Intersectionality was first coined in 1989 by Kimberlé Crenshaw, a civil rights activist and legal scholar. It refers to the complex, cumulative way in which the effects of multiple forms of discrimination (such as racism, sexism, and classism) combine, overlap, or intersect especially in the experiences of marginalized individuals or groups.
As a gay man of color, I have experienced multiple forms of discrimination as I live at the intersection of these two identities. While at the same time, I recognize there are others who experience discrimination even more deeply, such as Black transgender women who belong to one of the most marginalized communities.
Black transgender people need our support right now. Despite progress in the fight for LGBTQ+ rights, transgender, and gender nonconforming people continue to suffer the consequences of racism, transphobia, and sexism and sometimes — even violence. Black transgender women/people are disproportionately impacted by violence against the community. In 2019 alone, 26 transgender/gender nonconforming people were fatally shot or killed by other violent means, and 91% of them were Black women. Riah Milton and Dominique “Rem’Mie” Fells are just a few of the names in the despairingly long list of Black transgender people who have been victims.
We, as a community, need to make sure that every Black life not only matters, but is protected, valued, celebrated, and empowered. We have a responsibility to help elevate and advocate for our Black LGBTQ+ community.

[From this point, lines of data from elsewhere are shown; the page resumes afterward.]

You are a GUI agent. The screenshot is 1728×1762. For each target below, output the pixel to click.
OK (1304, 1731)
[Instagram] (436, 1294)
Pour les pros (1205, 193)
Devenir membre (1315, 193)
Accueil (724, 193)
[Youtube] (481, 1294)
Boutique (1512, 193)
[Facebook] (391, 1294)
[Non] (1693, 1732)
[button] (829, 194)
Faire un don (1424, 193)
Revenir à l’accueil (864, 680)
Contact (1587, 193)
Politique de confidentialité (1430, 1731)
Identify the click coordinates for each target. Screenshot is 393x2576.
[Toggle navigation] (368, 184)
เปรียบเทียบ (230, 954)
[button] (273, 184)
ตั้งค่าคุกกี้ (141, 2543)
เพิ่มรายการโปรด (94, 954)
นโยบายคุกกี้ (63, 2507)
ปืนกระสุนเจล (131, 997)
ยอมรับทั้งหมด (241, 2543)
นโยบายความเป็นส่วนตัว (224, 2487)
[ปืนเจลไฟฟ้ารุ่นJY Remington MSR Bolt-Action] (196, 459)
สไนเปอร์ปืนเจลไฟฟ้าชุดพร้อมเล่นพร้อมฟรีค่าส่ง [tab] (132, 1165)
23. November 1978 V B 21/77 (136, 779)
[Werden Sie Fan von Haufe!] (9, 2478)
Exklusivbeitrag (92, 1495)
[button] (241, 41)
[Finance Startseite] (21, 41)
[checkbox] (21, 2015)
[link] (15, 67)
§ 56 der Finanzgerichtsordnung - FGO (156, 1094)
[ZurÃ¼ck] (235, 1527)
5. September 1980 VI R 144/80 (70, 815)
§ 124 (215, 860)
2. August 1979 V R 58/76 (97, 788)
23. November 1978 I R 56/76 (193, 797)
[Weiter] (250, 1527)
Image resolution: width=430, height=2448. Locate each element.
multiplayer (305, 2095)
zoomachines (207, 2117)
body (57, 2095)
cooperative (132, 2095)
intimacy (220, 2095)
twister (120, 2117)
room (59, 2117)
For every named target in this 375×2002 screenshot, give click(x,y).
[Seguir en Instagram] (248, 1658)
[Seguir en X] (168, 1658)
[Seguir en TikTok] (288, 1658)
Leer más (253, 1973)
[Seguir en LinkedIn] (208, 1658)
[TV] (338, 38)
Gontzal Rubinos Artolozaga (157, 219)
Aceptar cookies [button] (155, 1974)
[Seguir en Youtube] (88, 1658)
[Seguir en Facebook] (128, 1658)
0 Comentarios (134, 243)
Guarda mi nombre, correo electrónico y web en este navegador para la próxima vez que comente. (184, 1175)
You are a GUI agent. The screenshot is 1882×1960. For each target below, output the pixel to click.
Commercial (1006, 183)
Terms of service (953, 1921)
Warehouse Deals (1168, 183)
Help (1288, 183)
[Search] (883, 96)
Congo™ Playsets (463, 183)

In that spirit, some colleagues, whom I admire, share their personal journeys with us
Terence Williams, Lead Designer, Salesforce Experience
“I’ve viewed my life as a paradox. I’ve often had to live two lives. One as a Black man and one as a gay man. I’ve felt the rejection of my Black family and friends because of my sexual identity. I’ve also felt the unspoken judgment, stereotyping, and dismissal that often comes from my LGBTQ+ peers who hold racist perceptions.
As a native Kentuckian, I especially feel hurt for Breonna Taylor who could have easily been someone in my family or extended circle, many of whom still live in the West End of Louisville, KY today.
Though it’s often frustrating living at this intersection, it has also given me the foresight to understand sadness is closely followed by hope. As we observe this wave of acknowledgment, dialogue, and a desire to end systemic racism, I hope underrepresented communities will also begin to assess themselves. I hope LGBTQ+ communities address the presence of anti-Blackness. I hope Black communities address the presence of homophobia. I also hope individuals assess how their own intersectional identities are expressed and will learn to be more empathetic to others.
The focus on the loss of Black life in recent weeks has heavily weighed on me, as it has the world, in a number of ways. This moment in time is a sad one, but I also believe it can be a catalyst for renewed hope. I hope that will result in action and lasting change. This moment is an opportunity for people like me to be seen and heard while embracing their entire identity. Black queer people must also have a voice in this movement.”